From 1968 to 2012 at least 839 teacher strikes have occurred in the US. 740 of these have been in Pennsylvania. Teacher strikes and walkouts have since increased in popularity outside of Pennsylvania due to the Red for Ed movement in 2018-19.

History 
The 1919 Boston police strike chilled union interest in the public sector in the 1920s. The major exception was the emergence of unions of public school teachers in the largest cities; they formed the American Federation of Teachers (AFT), affiliated with the AFL. In suburbs and small cities, the National Education Association (NEA) became active, but it insisted it was not a labor union but a professional organization.

Legality 
The legality of teacher strikes vary from state to state. Collective bargaining by public sector employees and therefore teachers is explicitly illegal in Georgia, North Carolina, South Carolina, Texas, and Virginia. 12 states have explicitly stated that teacher strikes are legal. These states are Alaska, California, Colorado, Hawaii, Illinois, Louisiana, Minnesota, Montana, Ohio, Oregon, Pennsylvania, and Vermont. South Carolina, Utah, and Wyoming have no explicit statutes or case law on the subject.

In states that explicitly ban strikes, teachers have employed alternative tactics, such as walkouts and sick-outs where the majority of teachers call in sick on the same day.

2018-2019 Education Workers' Strike Movement (Red for Ed) 

In February 2018, the US saw an education protest and strike movement, which began in West Virginia. Statewide, Oklahoma, Colorado, and Arizona followed suit. Demands varied from state to state but included funding sources for education, pension issues, increased pay.

Strikes by State

Colorado 
Despite being explicitly allowed, Colorado had no teacher's strikes between 1994 and 2018. Pueblo Education Association went on strike May 2, 2018 asking for a 2% raise and $30 per a month for health insurance. The Denver Classroom Teachers Association, the largest teachers union in the state, went on strike in February of 2019 over low pay, and issues around an unpredictable and unjust compensation model.

Illinois 

A strike of Chicago Public School teachers that occurred in 2019 was significant enough to garner support from national politicians.

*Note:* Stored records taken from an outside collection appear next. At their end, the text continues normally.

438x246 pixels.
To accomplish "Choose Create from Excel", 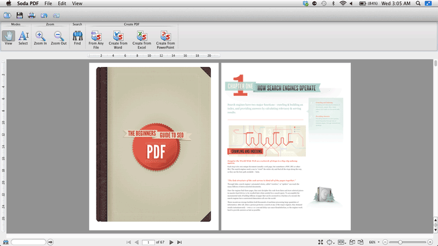I will (141, 39).
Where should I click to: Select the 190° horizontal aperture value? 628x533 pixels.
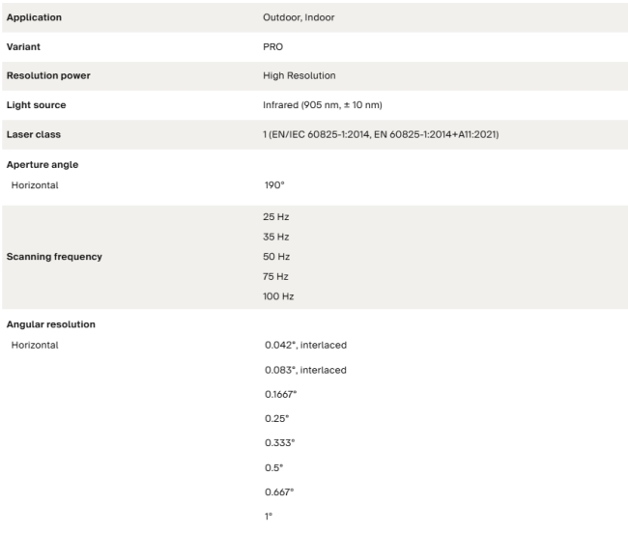[x=274, y=184]
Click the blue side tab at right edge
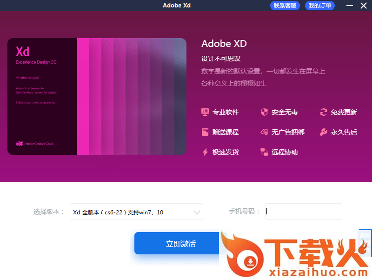Image resolution: width=372 pixels, height=279 pixels. click(x=365, y=242)

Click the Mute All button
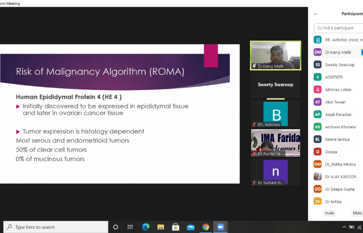[358, 213]
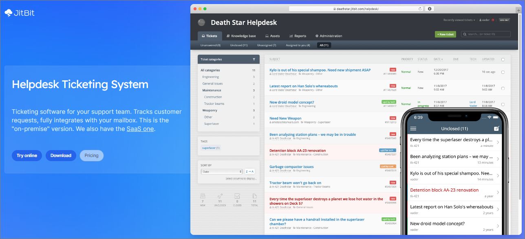The image size is (525, 239).
Task: Open the Sort By Date dropdown
Action: (x=222, y=172)
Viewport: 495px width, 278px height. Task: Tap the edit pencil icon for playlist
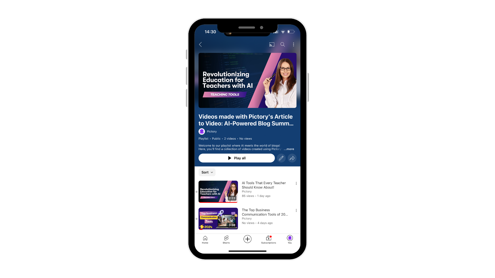click(x=281, y=158)
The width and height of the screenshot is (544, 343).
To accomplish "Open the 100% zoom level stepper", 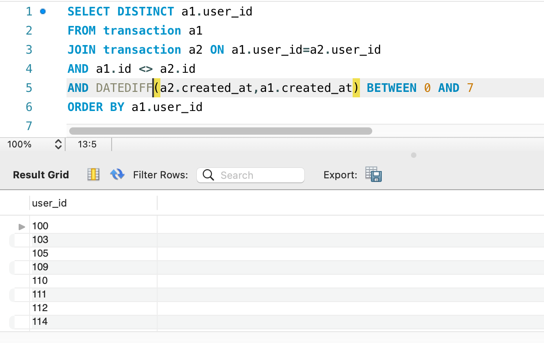I will tap(58, 145).
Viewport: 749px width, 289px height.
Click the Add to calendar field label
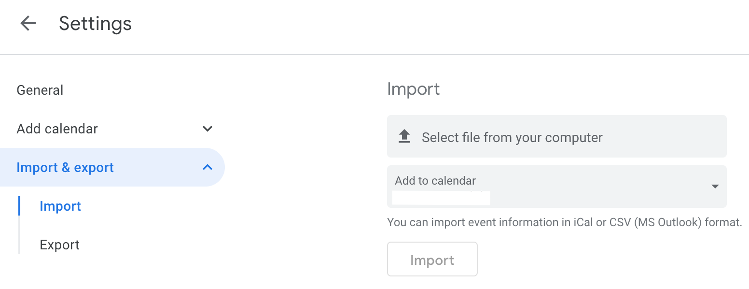435,181
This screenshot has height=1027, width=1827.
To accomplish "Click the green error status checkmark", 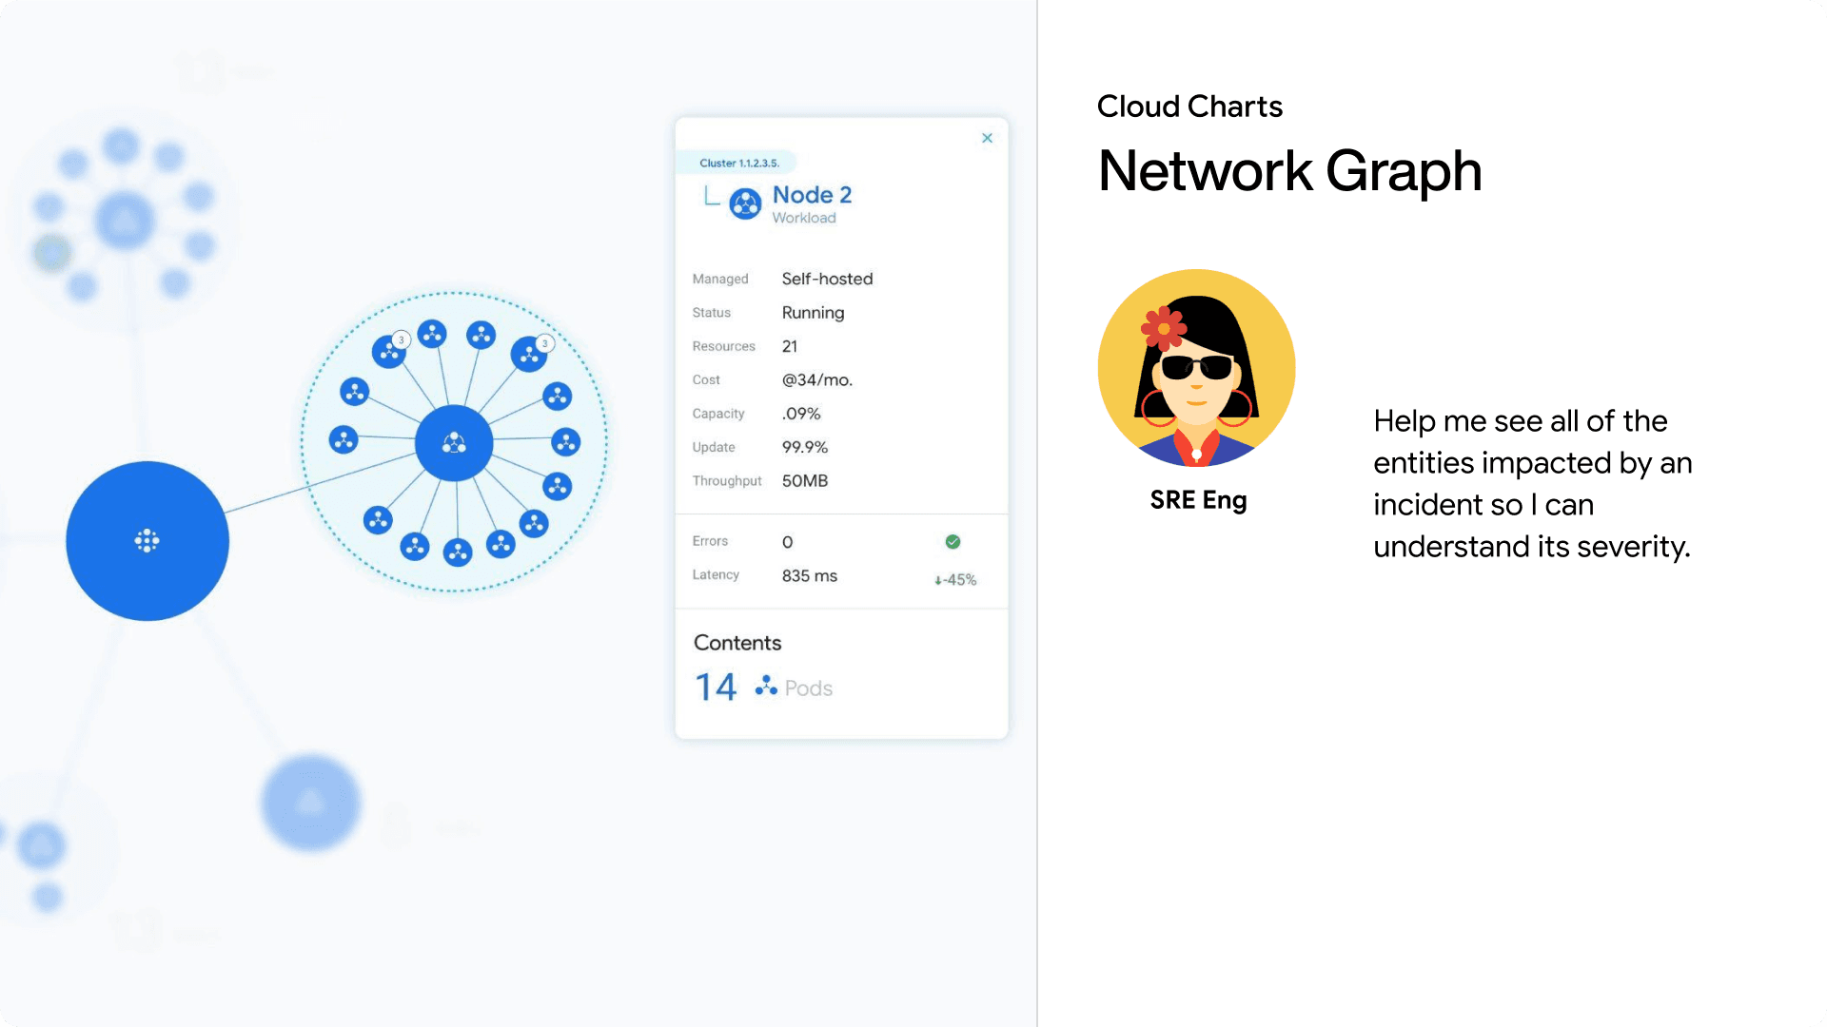I will 953,541.
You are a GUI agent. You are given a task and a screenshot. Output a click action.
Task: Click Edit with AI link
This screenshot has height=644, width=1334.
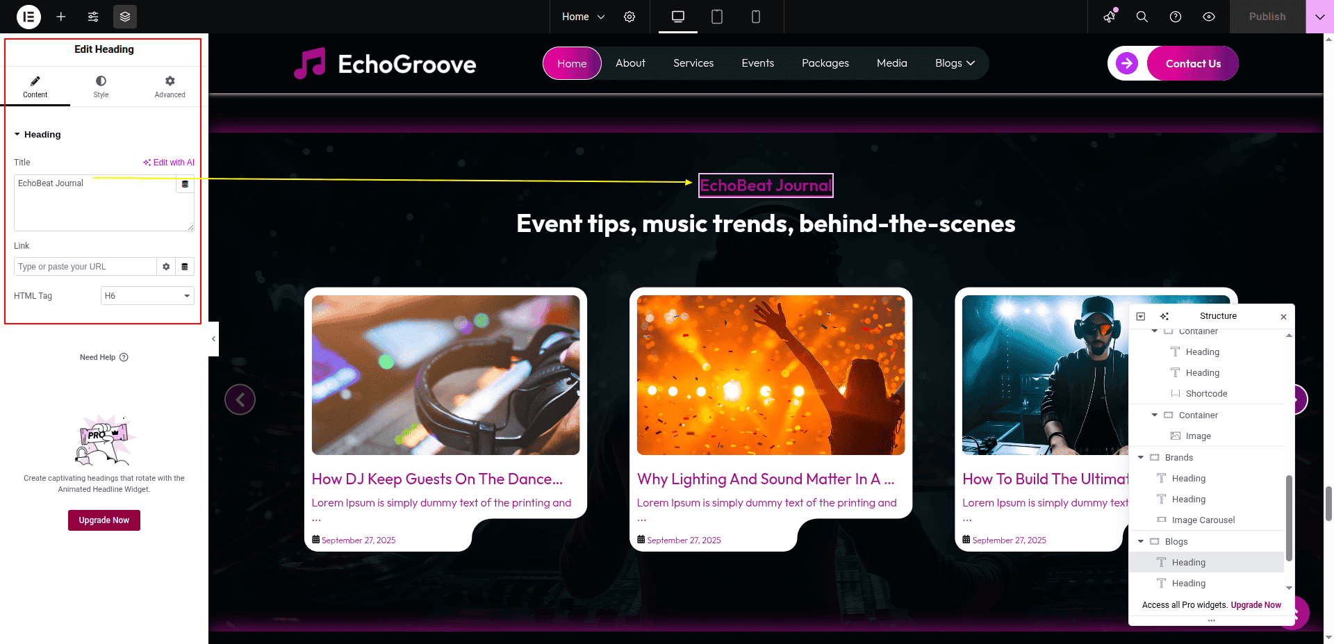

Illinois holds the record for the longest teachers' strike to date. This was an eight month strike beginning in October 1986 in Homer, IL. After roughly one month, the school board hired strike breaking substitutes for much of the school year.

Ohio 
Ohio holds the record for the second longest teachers' strike, which lasted for 85 days in 1981.

Pennsylvania 
Pennsylvania explicitly allows teachers to strike. However, since 1992 state act 88 gives the Pennsylvania Department of Education the power to order teachers to return to work to ensure that students still receive 180 days of instruction. This has subsequently reduced the frequency of teacher strikes in Pennsylvania, although the state still leads the nation in strikes. Between 2000 and 2007, Pennsylvania accounted for 60% of teacher strikes nationwide. 2010 saw 3 strikes, while 2011 had one strike. Between 1968 and 2012 Pennsylvania has had 740 teacher strikes. A major cause of strikes in Pennsylvania is that contracts are frequently allowed to lapse for several years before the school board and teachers union can come to a new agreement.

West Virginia 
The West Virginia statewide educator walkout in 2018 began the Red for Ed movement.